Our rights to dissent, to protest, and to organize for social, economic and political change have already been seriously harmed. The struggles against poverty, racism and inequality, the fight for working people’s rights, and many other forms of protected free speech activity have already fallen or will soon be ensnared in the broad net of “antiterrorism” as initially defined by George W. Bush and John Ashcroft, and carried forward by Ashcroft’s successor Alberto Gonzalez.
The current attack on Americans’ legal rights is one of the most aggressive and draconian assaults on democracy we have ever seen, just as insidious as the tarring of movements for racial justice and social change in the 1950s as “communist” fronts in the dark days of the House Un-American Activities Committee.

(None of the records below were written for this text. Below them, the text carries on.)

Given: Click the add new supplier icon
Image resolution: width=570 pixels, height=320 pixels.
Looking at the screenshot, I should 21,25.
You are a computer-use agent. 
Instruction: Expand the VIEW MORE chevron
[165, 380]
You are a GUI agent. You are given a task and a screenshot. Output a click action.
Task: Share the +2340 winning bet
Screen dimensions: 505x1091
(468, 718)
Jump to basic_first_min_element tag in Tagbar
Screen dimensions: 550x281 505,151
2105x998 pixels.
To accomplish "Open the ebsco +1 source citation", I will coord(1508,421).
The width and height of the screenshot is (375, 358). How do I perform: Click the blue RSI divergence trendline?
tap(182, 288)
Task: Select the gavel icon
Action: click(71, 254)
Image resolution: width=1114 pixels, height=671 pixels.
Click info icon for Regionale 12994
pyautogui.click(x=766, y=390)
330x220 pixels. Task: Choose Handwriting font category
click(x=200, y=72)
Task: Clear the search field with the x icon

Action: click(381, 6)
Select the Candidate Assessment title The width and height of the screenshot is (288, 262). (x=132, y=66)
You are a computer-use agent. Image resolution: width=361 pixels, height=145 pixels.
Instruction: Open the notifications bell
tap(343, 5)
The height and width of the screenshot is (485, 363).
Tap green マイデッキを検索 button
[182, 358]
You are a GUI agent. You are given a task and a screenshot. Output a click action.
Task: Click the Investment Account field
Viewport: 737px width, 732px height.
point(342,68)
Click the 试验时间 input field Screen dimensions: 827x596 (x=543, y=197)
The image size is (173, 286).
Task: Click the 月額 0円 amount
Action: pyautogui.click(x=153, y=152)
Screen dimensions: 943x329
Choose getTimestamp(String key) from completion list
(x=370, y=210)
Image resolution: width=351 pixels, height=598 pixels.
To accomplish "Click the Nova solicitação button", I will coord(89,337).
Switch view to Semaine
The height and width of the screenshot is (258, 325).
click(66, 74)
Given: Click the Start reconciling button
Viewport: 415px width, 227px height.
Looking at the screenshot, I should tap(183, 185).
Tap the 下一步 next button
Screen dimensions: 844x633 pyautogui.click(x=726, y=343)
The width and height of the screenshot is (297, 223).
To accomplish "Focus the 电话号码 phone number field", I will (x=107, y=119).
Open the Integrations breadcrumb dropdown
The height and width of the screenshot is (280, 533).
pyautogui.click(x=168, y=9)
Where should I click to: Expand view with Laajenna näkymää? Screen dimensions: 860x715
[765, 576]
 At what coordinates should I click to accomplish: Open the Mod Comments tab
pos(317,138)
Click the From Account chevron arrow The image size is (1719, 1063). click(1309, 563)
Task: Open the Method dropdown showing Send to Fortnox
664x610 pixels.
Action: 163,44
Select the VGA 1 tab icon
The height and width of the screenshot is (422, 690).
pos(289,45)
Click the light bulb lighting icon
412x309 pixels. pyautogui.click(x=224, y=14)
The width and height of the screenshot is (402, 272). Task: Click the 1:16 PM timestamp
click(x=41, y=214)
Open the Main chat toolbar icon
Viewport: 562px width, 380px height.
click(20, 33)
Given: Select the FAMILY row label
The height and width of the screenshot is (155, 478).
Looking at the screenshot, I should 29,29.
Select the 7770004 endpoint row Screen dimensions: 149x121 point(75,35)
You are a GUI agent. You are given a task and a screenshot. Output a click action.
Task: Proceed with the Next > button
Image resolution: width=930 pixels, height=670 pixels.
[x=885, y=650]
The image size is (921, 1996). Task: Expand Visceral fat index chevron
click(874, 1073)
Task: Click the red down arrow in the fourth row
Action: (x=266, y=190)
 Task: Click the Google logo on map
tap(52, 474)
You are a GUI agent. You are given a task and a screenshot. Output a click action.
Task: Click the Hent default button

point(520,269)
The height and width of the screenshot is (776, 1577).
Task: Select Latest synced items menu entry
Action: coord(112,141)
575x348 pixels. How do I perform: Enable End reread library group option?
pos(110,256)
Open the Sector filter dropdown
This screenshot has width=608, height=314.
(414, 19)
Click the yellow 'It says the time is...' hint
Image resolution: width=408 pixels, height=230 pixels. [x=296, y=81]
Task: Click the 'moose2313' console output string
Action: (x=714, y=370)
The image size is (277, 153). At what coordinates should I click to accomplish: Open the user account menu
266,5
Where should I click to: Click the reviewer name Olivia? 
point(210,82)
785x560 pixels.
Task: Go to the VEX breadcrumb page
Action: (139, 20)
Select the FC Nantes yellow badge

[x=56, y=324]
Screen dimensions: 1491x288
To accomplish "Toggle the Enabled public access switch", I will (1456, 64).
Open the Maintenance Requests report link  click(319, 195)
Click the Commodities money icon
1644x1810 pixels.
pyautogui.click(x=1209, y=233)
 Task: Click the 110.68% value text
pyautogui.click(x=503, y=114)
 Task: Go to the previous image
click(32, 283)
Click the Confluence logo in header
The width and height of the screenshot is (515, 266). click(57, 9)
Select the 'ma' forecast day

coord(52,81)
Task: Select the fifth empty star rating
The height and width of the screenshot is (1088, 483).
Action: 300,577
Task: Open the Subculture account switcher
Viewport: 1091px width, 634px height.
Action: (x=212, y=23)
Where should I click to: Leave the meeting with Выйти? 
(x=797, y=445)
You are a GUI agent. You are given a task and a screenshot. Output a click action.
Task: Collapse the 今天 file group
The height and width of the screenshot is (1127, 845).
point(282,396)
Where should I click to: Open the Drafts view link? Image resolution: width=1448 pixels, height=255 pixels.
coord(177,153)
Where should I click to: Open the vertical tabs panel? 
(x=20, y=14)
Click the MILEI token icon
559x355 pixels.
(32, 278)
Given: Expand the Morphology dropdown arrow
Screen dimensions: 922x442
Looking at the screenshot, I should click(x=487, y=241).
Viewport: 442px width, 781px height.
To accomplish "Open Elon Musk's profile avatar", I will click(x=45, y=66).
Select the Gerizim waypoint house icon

But there is hope: Millions in this country and around the world have demonstrated that they will not tolerate the repression and threat to democracy that the Bush regime’s measures represent. Seven state legislatures and 378 local and county governments have passed resolutions or ordinances upholding the rights and liberties of their residents.
Now is the time to renew our demands and build on our successes. Several organizations around the country are doing significant work to challenge the assault on fundamental constitutional rights, including the National Lawyers Guild, (www.nlg.org), the Center for Constitutional Rights, (www. ccr.org), the ACLU and the Bill of Rights Defense Committee (www.bordc.org). (See note 14) We must continue to speak out, dissent and insist on preserving our rights to protest and organize. Use those rights, or lose them.
Be afraid. Be very afraid. But be more afraid of what will happen if we do not speak, if we do not resist, if we do not fight back! We have much more to fear by our silence than by our dissent.
Julie H. Hurwitz, a Detroit civil rights attorney, serves as Executive Director of the National Lawyers Guild Maurice and Jane Sugar Law Center for Economic and Social Justice (www.sugarlaw.org).